La reazione degli operatori finanziari è stata, come prevedibile, nervosa. Come spiega Vincenzo Longo, market strategia di IG, “i dati di questa mattina sono stati veramente deludenti e hanno annullato il sentiment marginalmente positivo che si era creato dopo la pubblicazione dell’indice Zew martedì scorso”. Nello specifico, secondo Longo, “il mercato sta tornando a scontare un ritmo più veloce di deterioramento dell’economia dell’eurozona nell’ultima parte del 2014”. È quindi normale attendersi che qualcosa cambi nelle prossime settimane. Anche per Longo questi dati “tornano a mettere pressione alla Bce per un intervento già a dicembre sul fronte del QE, che dovrebbe interessare l’acquisto dei titoli di Stato”. Tuttavia, conclude lo strategist di IG, “fondamentali rimangono i dati della prossima settimana, quando saranno resi noti in ordine, l’indice IFO sulla fiducia degli imprenditori tedeschi, la stima flash sull’inflazione di novembre in Germania e nella zona euro”. Solo dopo la pubblicazione di questi dati si capirà quanto sono elevate le possibilità che Mario Draghi armi il suo bazooka con il Qe in stile americano.

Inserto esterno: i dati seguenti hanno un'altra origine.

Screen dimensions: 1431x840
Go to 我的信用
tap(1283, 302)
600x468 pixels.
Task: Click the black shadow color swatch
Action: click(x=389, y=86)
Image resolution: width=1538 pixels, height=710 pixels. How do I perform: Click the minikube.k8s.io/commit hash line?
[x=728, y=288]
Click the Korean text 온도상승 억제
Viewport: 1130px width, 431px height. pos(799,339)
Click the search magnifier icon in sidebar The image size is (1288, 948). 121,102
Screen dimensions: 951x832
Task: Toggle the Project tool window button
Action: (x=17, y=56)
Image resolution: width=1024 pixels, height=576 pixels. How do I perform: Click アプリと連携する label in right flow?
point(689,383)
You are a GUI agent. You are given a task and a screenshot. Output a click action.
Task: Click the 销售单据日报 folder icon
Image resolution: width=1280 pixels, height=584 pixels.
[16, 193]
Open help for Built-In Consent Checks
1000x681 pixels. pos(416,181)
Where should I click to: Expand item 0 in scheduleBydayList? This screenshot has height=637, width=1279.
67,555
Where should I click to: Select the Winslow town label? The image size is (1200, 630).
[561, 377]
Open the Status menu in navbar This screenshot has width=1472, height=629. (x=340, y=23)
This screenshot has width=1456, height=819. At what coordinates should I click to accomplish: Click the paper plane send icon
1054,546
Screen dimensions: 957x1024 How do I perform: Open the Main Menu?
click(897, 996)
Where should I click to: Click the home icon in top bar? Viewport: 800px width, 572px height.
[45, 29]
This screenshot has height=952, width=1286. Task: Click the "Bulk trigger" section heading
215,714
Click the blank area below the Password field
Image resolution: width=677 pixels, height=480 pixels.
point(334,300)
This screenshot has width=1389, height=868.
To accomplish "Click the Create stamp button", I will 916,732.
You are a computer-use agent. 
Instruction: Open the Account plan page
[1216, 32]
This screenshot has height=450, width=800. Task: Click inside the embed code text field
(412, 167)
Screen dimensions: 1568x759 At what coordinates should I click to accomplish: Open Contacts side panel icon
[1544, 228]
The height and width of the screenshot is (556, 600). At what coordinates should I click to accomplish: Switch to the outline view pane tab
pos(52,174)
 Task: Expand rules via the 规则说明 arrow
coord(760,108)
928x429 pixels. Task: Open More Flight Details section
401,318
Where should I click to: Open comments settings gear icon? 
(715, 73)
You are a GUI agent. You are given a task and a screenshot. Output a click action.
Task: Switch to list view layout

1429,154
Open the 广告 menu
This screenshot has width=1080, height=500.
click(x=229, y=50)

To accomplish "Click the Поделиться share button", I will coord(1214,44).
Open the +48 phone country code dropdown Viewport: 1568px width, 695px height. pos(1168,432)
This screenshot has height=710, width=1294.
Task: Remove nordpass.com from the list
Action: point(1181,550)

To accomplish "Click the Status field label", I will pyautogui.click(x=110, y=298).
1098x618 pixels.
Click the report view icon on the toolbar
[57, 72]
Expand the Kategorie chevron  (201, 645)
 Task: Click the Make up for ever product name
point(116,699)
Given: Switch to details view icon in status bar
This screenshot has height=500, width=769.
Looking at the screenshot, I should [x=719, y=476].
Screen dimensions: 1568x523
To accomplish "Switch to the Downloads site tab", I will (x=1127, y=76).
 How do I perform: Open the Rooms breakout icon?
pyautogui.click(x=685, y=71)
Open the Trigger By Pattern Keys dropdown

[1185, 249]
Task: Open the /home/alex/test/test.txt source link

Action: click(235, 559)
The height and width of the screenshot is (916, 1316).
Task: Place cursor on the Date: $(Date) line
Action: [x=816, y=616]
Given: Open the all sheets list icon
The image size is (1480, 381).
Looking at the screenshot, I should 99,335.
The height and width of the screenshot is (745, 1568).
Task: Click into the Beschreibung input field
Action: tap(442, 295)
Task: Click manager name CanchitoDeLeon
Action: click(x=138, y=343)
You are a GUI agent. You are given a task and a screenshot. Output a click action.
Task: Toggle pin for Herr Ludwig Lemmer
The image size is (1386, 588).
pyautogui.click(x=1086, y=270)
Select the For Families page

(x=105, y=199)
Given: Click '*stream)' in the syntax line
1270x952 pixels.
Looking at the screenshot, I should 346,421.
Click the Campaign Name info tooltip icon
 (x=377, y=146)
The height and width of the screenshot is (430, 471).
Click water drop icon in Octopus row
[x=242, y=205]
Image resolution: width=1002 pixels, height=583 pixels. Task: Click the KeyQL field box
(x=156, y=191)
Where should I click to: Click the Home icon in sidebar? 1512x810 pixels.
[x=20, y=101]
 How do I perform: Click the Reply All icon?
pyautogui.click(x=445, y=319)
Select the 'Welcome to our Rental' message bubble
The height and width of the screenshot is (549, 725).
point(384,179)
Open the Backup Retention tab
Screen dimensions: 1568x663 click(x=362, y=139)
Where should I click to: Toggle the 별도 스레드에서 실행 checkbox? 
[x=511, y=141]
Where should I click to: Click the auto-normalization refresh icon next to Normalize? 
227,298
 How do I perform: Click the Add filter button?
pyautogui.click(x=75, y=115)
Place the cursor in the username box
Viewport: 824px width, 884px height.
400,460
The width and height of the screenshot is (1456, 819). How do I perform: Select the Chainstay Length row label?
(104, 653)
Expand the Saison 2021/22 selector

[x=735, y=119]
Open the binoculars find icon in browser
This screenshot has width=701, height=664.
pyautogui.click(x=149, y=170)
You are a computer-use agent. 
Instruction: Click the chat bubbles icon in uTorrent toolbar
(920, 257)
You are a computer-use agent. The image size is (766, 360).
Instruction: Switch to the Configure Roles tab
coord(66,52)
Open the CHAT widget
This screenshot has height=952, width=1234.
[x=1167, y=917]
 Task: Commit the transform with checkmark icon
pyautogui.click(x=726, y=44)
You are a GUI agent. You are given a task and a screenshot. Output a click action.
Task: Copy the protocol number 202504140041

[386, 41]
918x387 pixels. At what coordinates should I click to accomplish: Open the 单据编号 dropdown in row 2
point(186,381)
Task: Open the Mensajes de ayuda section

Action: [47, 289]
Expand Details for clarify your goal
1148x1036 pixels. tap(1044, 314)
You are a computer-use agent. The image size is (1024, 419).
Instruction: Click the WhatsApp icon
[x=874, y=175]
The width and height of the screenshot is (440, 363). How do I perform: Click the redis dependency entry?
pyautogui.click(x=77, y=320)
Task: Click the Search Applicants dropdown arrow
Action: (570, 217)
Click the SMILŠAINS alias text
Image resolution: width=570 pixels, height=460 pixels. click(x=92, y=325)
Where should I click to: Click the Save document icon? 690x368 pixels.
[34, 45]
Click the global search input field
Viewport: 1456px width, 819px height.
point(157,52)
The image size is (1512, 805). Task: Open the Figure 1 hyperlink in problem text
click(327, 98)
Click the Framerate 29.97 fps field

Il compito più difficile, almeno in teoria, è quello di convincere la Germania che l’acquisto di titoli di Stato da parte della Bce è nel loro interesse e non rappresenta un rischio, né viola il mandato dell’Eurotower. Non dovrebbe essere troppo complicato, data l’attuale debolezza dell’economia tedesca. La sfida più grande, però potrebbe essere un’altra. Dopo aver lanciato le Targeted longer-term refinancing operation (Tltro), operazioni mirate di rifinanziamento a lungo termine, e un programma di acquisti di covered bond e di titoli cartolarizzati, cioè Asset-backed security (Abs) e Residential mortgage-backed security (Rmbs), cosa potrebbe accadere se nemmeno il Qe a tutti gli effetti funzionasse? È una domanda che attualmente è senza risposta, come ha ricordato nella nota mattutina la banca svizzera UBS. Se si guarda all’economia giapponese, a cui gli analisti di Deutsche Bank e Credit Suisse paragonano sempre con maggiore frequenza l’eurozona, e al recente ritorno in recessione gli scenari che si aprono non sono positivi. Per Draghi potrebbe essere quindi sempre più accidentato il percorso che porta l’area euro fuori dalle sabbie mobili in cui è entrata ormai 5 anni fa.